Dr Shock trial begins in Calgary

Jurors shown video of psychiatrist's alleged assault victims


A Calgary psychiatrist alleged to have subjected gay soldiers and conscientious objectors to electric shock “cures” in apartheid South Africa went on trial Oct 11 for allegedly sexually abusing male patients between 1999 and 2010.

Aubrey Levin, 73, faces 10 counts of sexual assaults on patients assigned to him by the justice system. A further 11 counts were dropped prior to trial.

The trial was originally delayed so Levin could undergo a mental competency hearing. While lawyers and experts agreed Levin is in the early stages of dementia, he was found mentally fit by a jury Oct 9 to stand trial, the Calgary Herald reported.

On Oct 11 jurors were shown two videos recorded by one of Levin’s alleged victims. They show Levin touching the genitals of another alleged victim – for more than 10 minutes in one video.

Levin was first arrested and charged with sexual assault on March 23, 2010, following allegations from one of his long-term patients, representatives at the Calgary Police Service (CPS) said.

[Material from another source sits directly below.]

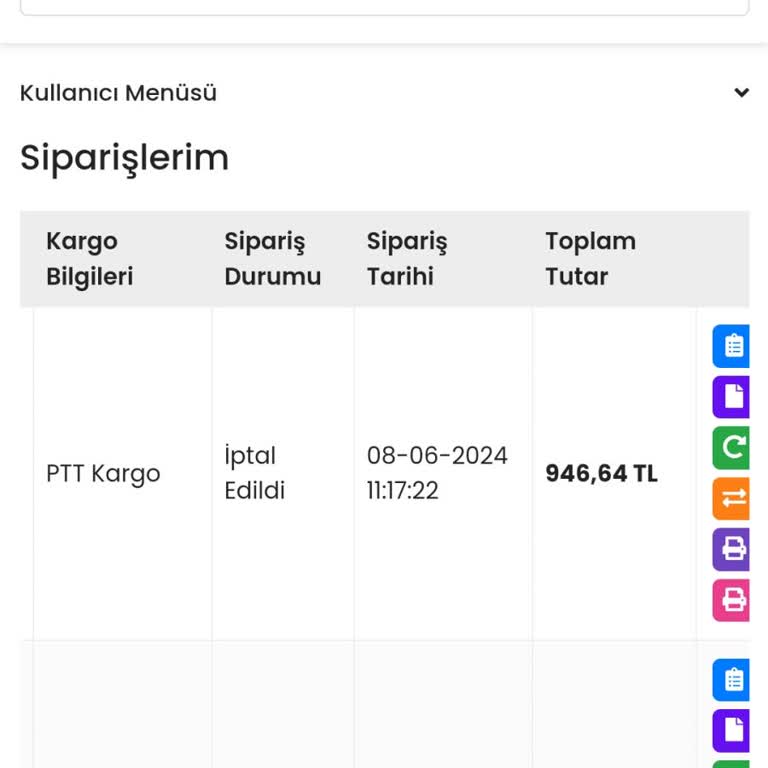Image resolution: width=768 pixels, height=768 pixels.
Task: Click the Toplam Tutar column header
Action: click(590, 259)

Subsequently, numerous people approached the CPS sex crimes unit alleging Levin had sexually assaulted them during counselling sessions or court-ordered visits. These assaults allegedly occurred at Levin’s office or examination rooms, the CPS said.

As a result of the complaints and a four-month investigation, investigators identified additional complainants and charged Levin with a further 20 counts of sexual assault, bringing to 21 the number of complainants and charges against him.

One of Levin’s patients told CTV News two years ago he took the alleged abuse because he was afraid to protest. He said he had gone to Levin about a gambling problem and became uncomfortable when Levin asked him inappropriate questions about his sexuality.

“I didn’t want him to write anything negative about me. So I pretty much kept quiet through the whole ordeal, and the next time I came forward I was going to bring a tape recorder and record everything he was going to say, just to protect myself,” the man told CTV.

Levin made his first court appearance in Calgary Provincial Court on July 30, 2010. The current trial is taking place in Calgary Court of Queen’s Bench.

Levin is being represented by one of Calgary’s top criminal lawyers, Alain Hepner. Hepner could not be reached for comment.

This is not the first time the former colonel in the South African Defence Force has been embroiled in controversy.

South Africa’s Truth and Reconciliation Commission found Levin responsible for “gross human rights abuses” during the country’s apartheid era. He worked as the chief psychiatrist at a military hospital where aversion shock therapy was used to treat homosexuality, the commission heard in a submission from the Health and Human Rights Project (HHRP), according to a 1997 release from the South African Press Association (SAPA) posted on the website of South Africa’s Department of Justice and Constitutional Development.

 

According to SAPA, the HHRP said Levin was first named in a December 1986/January 1987 edition of Resister, a publication of the Committee on South African War Resistance.

The article said electrodes, connected by wire to a machine, were strapped to subjects’ arms. Subjects were shown pictures of naked men and encouraged to fantasize, then were subjected to electric shocks.

“The increase in the current would cause the muscles of the forearm to contract — an extremely painful sensation,” the article said. While the subject was screaming with pain, the current would be switched off and a colour Playboy centrefold substituted for the previous pictures.

“The psychiatrist (in most cases Levin) would then verbally describe the woman portrayed in glowing and positive terms,” the publication said. “Sessions were held twice daily for three to four days.”

The HHRP said that while subjects had to give their consent, most were between the ages of 18 and 24 and were still coming to terms with their sexuality. Some soldiers were subjected to hundreds of shock treatments.

Twelve years ago, the so-called Dr Shock told a South African newspaper the procedure was accepted within the psychiatric profession at the time.

Levin denied he had been involved in the administration of the therapy.

The psychiatrist’s arrest two years ago sparked a review of court cases in which he had testified as an expert witness.

According to the College of Physicians & Surgeons of Alberta, Levin was suspended under Alberta’s Health Professions Act, which allows for the suspension of a doctor while under investigation.

Laurentian University sociology professor Gary Kinsman is the co-author of The Canadian War on Queers, which documents the Canadian government’s security apparatus’s methods of rooting out gays and lesbians from the military and the civil service.

“Certainly, quite horrific things were engaged in by the South African military [in the apartheid era],” Kinsman says.

And, he says, many English-speaking people and Afrikaners fled the country as the anti-apartheid struggle gained strength to avoid being implicated in abuses that took place under the regime.

Kinsman suggests many were able to use their credentials to get privileged positions in Canadian professions.